"Croatian National Bank Governor Boris Vujcic said on Monday that inflation might be the most serious potential "cost" of introducing the euro, however, this year, that influence on the total inflation rate could be less than 10%, so he believes this isn't something to be overly bothered about," state agency Hina said on Monday.
Vujcic added that the rest of inflation will be generated from entirely different sources, primarily the prices of energy. He expects that the first half of this year will see strong inflationary pressure whereas “deflating” is expected in the second half.
Vujcic said that the best prevention against prices increasing is competition, adding that state intervention is only justifiable where monopolies exist.

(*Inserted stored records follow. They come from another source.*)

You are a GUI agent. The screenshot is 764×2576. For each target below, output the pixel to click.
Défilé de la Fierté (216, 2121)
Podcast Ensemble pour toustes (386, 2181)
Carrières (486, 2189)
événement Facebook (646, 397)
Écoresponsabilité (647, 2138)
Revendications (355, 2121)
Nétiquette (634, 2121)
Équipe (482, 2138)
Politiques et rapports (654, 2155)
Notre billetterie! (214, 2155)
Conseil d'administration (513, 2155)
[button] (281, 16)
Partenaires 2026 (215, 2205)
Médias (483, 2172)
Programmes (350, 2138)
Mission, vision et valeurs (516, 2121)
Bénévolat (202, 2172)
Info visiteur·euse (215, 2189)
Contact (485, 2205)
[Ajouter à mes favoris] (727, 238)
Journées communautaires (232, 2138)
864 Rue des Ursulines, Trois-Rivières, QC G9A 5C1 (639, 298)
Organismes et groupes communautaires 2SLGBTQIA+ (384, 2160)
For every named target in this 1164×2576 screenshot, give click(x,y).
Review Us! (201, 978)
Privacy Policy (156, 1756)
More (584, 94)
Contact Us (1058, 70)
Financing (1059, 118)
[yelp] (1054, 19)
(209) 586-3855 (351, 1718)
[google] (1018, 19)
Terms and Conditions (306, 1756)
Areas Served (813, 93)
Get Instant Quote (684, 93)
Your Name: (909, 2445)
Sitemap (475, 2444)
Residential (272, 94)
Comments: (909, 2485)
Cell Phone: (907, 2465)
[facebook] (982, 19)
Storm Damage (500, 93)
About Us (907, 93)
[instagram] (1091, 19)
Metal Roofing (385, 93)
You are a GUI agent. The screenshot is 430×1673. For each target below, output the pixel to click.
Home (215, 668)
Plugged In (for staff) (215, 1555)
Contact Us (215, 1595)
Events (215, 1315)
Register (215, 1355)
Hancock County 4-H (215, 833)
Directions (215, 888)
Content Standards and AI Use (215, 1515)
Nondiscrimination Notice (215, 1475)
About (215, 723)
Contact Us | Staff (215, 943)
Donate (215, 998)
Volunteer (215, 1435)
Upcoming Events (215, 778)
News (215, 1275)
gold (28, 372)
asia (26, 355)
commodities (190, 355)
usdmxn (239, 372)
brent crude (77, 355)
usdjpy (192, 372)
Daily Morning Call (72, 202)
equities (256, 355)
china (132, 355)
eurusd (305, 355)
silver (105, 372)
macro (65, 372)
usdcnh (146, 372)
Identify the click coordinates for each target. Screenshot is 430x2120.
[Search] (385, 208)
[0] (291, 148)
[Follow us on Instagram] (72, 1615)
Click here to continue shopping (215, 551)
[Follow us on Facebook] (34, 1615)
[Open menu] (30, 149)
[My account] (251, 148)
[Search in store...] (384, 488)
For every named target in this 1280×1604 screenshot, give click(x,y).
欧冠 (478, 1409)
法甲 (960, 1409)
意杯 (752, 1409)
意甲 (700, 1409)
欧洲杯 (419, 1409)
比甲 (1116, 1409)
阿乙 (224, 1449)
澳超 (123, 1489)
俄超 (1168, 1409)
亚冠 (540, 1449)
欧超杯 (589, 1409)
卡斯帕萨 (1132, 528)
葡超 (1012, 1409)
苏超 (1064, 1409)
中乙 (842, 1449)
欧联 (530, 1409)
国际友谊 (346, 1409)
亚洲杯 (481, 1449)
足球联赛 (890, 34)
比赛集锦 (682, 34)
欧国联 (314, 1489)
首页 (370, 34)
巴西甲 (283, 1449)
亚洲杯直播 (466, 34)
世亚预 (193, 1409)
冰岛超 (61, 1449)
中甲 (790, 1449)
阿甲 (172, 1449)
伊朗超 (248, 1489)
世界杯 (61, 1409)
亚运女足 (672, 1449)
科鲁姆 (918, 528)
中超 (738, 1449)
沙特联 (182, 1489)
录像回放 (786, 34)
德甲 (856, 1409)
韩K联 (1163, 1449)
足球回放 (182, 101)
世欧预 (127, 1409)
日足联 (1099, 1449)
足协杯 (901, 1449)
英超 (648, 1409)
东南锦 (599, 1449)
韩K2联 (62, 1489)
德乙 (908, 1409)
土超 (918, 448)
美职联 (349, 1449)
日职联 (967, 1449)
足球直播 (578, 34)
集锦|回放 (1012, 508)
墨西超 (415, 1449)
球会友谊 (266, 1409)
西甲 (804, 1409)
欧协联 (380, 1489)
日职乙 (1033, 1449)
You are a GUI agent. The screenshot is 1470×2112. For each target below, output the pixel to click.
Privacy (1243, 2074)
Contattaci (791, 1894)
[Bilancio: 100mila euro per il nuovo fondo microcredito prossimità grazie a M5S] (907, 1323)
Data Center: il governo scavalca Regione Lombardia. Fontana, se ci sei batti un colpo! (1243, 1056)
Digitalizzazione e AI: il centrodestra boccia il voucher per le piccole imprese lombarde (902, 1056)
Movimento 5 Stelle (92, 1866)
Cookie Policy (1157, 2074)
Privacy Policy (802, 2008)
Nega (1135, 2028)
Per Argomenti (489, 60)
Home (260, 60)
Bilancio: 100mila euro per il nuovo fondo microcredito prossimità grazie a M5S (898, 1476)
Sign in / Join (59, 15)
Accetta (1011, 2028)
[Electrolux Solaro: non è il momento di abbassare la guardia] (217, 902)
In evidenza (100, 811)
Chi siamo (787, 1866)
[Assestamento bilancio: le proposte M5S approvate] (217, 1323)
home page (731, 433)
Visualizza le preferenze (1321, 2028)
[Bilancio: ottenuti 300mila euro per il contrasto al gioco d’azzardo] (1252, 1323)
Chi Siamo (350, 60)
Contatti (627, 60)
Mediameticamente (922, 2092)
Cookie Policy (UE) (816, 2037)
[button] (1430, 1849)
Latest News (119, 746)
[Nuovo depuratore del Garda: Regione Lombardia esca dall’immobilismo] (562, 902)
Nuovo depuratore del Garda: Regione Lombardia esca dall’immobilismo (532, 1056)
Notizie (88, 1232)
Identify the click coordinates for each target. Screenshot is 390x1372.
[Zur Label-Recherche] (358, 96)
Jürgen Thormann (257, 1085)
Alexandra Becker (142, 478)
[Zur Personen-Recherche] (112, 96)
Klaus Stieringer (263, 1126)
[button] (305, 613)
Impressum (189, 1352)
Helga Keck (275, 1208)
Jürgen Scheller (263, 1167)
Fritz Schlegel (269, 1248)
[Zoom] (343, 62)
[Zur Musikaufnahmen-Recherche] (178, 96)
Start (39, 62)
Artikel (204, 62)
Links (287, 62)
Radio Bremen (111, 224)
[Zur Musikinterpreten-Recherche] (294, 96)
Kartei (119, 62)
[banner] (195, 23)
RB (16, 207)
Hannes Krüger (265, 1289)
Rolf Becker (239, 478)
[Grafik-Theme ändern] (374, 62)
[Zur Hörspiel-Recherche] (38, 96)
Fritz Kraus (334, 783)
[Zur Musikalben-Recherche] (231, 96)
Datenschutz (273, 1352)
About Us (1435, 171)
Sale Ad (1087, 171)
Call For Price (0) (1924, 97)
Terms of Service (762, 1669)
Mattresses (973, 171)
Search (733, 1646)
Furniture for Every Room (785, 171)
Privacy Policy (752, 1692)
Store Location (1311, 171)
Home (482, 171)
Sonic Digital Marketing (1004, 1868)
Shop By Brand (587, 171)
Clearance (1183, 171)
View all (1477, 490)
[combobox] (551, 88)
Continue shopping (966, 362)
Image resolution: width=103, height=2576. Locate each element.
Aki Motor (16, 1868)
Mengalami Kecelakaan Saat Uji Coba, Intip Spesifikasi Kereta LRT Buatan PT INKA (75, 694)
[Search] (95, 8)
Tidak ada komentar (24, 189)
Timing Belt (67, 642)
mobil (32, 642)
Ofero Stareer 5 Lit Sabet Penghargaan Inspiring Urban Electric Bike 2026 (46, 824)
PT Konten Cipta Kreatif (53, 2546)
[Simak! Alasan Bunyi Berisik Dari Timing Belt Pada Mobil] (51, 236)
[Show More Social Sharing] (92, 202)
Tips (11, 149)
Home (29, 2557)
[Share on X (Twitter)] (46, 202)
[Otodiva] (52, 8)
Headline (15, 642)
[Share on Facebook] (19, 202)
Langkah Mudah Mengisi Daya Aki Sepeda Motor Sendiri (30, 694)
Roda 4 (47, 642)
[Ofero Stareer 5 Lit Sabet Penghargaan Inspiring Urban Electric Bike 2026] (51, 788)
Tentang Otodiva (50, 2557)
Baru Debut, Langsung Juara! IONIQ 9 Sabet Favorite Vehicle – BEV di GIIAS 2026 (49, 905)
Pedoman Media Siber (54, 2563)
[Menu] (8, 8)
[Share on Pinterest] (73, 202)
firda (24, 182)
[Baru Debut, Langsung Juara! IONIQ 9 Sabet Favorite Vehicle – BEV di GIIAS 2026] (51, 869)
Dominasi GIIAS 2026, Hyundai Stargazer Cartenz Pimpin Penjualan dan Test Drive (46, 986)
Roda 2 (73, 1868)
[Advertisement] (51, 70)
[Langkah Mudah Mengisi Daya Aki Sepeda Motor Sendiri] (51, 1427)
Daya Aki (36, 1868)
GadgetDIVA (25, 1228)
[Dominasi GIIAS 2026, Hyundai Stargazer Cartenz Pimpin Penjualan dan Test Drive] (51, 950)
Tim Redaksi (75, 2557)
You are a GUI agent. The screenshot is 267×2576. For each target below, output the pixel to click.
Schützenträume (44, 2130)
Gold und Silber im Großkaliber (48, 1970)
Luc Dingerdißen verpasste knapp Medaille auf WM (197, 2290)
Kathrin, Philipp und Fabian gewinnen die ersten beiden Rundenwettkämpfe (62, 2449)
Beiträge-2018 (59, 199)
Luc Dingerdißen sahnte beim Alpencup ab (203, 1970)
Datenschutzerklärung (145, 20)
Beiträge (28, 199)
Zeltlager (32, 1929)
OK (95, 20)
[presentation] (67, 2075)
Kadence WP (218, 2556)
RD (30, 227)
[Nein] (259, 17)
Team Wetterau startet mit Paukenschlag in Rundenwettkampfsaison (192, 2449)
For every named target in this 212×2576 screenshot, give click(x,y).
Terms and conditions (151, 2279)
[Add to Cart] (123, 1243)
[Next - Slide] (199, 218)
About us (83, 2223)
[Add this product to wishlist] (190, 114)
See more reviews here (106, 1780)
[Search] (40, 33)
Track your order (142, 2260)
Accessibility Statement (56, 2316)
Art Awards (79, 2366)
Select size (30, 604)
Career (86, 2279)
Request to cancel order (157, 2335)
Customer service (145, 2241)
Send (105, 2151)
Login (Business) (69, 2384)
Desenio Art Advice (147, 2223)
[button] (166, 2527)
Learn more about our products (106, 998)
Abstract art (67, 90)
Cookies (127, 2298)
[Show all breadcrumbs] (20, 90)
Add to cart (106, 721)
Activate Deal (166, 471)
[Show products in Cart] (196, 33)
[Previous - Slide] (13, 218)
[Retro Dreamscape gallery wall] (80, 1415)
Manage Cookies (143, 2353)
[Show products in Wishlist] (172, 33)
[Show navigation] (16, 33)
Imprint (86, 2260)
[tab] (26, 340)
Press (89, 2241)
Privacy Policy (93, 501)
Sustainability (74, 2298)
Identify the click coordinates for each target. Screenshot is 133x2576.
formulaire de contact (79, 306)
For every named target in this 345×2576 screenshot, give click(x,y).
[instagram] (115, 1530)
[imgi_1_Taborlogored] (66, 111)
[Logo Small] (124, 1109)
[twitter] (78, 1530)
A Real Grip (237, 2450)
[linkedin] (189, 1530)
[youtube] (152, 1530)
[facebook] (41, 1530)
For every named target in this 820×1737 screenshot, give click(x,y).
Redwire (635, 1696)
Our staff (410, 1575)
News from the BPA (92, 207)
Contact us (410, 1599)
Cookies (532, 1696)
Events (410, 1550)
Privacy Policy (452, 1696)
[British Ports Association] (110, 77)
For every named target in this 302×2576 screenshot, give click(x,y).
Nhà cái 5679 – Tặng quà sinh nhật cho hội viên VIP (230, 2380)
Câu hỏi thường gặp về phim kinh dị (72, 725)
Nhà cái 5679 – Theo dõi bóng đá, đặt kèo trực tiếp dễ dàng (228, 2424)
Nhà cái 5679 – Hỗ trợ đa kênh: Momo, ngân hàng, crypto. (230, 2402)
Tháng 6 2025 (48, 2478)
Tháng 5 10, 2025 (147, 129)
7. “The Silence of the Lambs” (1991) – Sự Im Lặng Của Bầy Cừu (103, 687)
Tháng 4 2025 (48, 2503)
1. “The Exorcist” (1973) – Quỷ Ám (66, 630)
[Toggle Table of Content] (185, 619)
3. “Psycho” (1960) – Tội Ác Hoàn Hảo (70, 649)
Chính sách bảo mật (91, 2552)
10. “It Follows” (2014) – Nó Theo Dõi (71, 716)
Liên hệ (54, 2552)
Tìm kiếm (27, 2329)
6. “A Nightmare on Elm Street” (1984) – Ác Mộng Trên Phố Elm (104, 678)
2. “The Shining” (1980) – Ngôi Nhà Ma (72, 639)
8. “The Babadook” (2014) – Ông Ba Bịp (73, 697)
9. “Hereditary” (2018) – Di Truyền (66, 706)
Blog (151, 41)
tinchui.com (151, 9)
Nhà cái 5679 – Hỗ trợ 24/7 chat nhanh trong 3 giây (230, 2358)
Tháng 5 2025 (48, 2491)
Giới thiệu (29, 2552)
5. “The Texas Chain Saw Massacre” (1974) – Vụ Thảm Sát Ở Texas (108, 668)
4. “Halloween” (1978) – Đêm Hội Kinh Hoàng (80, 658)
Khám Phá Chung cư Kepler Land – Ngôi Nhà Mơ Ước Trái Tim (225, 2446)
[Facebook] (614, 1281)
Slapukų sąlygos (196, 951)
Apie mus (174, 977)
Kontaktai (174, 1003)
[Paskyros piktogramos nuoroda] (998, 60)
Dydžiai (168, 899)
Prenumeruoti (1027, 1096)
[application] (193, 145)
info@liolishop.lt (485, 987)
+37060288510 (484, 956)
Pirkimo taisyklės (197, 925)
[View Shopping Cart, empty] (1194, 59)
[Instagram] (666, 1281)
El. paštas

In the months prior to and after introducing the euro, consumers have to avoid those who increase their prices and buy from those who don’t, he said, believing that the best protection against price increases is showing prices in both kuna and euro.
With regard to losing monetary sovereignty once Croatia enters the euro area, Vujcic recalled that the central bank has been maintaining a fixed exchange rate since the 1990s.
Hence, it is not using it actively as a monetary policy instrument, considering that a 10 percent depreciation of the kuna against the euro, due to the high level of eurosation of the economy and households, the debt for all sectors in Croatia would increase by more than HRK 50 billion whereas appreciation of the kuna would disrupt the Croatian economy’s competitiveness, that is exports, said Vujcic.
He revealed that fairly reliable data indicate that citizens are holding as much as 36 billion kuna (€4.8bn) in cash. He called on citizens to deposit cash in banks which would facilitate conversion once Croatia enters the euro area.